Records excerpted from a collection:
BEGIN

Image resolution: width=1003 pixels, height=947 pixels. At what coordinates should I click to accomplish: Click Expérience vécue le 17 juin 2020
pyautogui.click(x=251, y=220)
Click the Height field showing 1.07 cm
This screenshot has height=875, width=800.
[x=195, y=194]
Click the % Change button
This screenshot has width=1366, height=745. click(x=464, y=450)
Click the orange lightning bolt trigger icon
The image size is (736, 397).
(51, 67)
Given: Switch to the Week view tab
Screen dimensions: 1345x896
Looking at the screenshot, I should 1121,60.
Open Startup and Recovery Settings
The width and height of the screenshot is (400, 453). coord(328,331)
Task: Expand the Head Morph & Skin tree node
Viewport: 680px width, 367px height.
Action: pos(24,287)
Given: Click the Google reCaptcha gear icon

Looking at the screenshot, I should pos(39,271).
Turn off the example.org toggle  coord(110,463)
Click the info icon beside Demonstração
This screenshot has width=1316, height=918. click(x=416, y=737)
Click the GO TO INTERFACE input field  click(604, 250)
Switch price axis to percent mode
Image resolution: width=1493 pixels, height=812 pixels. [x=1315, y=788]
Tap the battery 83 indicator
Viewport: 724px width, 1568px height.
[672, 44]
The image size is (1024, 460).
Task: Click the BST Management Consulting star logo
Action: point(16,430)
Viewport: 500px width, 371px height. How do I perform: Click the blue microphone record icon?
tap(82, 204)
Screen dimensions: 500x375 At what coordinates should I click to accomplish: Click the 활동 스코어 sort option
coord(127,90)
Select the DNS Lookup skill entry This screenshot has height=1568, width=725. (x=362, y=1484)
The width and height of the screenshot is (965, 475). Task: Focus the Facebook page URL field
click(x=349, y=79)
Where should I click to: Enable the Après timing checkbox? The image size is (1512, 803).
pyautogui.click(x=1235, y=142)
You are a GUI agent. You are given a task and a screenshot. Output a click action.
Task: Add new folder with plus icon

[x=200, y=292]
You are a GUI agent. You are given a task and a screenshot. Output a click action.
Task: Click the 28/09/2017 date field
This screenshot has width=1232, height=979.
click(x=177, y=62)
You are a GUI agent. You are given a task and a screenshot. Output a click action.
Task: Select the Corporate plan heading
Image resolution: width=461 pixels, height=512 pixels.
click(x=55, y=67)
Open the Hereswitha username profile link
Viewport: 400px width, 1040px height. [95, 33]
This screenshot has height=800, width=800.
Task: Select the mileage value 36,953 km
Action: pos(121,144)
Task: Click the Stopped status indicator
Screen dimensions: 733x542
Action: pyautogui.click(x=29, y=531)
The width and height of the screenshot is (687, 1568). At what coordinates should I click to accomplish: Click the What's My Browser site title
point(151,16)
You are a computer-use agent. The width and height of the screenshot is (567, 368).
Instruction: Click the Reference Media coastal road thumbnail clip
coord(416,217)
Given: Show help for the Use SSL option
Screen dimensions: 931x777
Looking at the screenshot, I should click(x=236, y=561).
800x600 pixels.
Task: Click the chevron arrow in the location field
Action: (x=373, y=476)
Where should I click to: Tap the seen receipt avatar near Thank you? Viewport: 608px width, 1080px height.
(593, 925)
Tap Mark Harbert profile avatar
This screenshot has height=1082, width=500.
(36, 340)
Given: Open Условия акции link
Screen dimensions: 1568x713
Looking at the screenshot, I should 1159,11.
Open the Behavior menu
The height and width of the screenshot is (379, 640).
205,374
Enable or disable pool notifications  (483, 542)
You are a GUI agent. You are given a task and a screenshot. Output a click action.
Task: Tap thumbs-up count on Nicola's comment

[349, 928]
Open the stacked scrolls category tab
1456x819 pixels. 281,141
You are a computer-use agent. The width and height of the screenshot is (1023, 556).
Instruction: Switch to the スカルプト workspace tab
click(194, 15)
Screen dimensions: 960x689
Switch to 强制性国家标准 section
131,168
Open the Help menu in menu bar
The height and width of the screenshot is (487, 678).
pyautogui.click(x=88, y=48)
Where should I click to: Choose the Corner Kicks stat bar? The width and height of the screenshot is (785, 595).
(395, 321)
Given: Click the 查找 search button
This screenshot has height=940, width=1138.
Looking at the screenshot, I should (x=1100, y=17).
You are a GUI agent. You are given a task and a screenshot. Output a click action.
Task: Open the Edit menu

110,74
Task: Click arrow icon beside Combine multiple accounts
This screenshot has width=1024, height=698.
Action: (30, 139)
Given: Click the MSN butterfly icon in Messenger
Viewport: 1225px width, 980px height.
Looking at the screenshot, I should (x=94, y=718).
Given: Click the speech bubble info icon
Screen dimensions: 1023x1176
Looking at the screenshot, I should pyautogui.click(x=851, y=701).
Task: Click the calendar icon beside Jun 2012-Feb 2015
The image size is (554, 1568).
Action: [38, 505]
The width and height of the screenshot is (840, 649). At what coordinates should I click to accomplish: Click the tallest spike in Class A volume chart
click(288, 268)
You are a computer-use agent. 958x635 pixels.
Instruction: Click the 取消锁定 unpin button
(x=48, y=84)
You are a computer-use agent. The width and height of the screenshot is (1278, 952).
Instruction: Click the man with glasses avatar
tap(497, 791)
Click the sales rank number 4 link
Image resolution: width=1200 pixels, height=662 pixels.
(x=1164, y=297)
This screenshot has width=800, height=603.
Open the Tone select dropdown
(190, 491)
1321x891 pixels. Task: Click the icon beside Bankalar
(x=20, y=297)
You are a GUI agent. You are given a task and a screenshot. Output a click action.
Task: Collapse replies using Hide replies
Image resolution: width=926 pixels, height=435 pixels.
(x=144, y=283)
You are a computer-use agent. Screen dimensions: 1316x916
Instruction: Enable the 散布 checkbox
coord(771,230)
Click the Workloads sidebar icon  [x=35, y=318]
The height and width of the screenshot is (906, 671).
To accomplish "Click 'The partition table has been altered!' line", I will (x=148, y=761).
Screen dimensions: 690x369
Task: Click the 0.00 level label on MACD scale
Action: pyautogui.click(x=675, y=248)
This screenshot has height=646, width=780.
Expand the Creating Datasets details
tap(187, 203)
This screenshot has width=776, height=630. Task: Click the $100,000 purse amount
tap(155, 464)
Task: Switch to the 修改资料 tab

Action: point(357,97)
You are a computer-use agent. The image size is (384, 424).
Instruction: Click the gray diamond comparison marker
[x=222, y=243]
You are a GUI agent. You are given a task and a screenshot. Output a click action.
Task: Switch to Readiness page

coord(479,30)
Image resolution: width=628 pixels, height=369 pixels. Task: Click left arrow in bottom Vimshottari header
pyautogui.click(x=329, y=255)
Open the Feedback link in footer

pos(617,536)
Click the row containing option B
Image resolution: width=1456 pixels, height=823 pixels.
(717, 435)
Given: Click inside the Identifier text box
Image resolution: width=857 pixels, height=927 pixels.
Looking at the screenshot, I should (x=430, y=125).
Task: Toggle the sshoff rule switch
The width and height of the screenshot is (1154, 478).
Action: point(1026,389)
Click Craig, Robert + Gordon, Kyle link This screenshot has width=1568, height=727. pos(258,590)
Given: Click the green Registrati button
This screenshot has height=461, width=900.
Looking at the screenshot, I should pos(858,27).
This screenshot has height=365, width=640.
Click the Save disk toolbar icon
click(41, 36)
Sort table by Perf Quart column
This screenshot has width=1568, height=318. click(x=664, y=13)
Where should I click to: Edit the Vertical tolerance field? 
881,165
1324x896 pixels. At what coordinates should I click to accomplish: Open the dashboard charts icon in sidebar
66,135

END

**WHAT IS EXPECTED**
The stretch of entries above that starts with the line containing "is (567, 368)." and goes on through the line containing "Given: Click the 查找 search button" is to be transcribed exactly, and no other line is to be transcribed.

**TASK OUTPUT**
You are a computer-use agent. The width and height of the screenshot is (567, 368).
Instruction: Click the Reference Media coastal road thumbnail clip
coord(416,217)
Given: Show help for the Use SSL option
Screen dimensions: 931x777
Looking at the screenshot, I should click(x=236, y=561).
800x600 pixels.
Task: Click the chevron arrow in the location field
Action: (x=373, y=476)
Where should I click to: Tap the seen receipt avatar near Thank you? Viewport: 608px width, 1080px height.
(593, 925)
Tap Mark Harbert profile avatar
This screenshot has height=1082, width=500.
(36, 340)
Given: Open Условия акции link
Screen dimensions: 1568x713
Looking at the screenshot, I should 1159,11.
Open the Behavior menu
The height and width of the screenshot is (379, 640).
205,374
Enable or disable pool notifications  (483, 542)
You are a GUI agent. You are given a task and a screenshot. Output a click action.
Task: Tap thumbs-up count on Nicola's comment

[349, 928]
Open the stacked scrolls category tab
1456x819 pixels. 281,141
You are a computer-use agent. The width and height of the screenshot is (1023, 556).
Instruction: Switch to the スカルプト workspace tab
click(194, 15)
Screen dimensions: 960x689
Switch to 强制性国家标准 section
131,168
Open the Help menu in menu bar
The height and width of the screenshot is (487, 678).
pyautogui.click(x=88, y=48)
Where should I click to: Choose the Corner Kicks stat bar? The width and height of the screenshot is (785, 595).
(395, 321)
Given: Click the 查找 search button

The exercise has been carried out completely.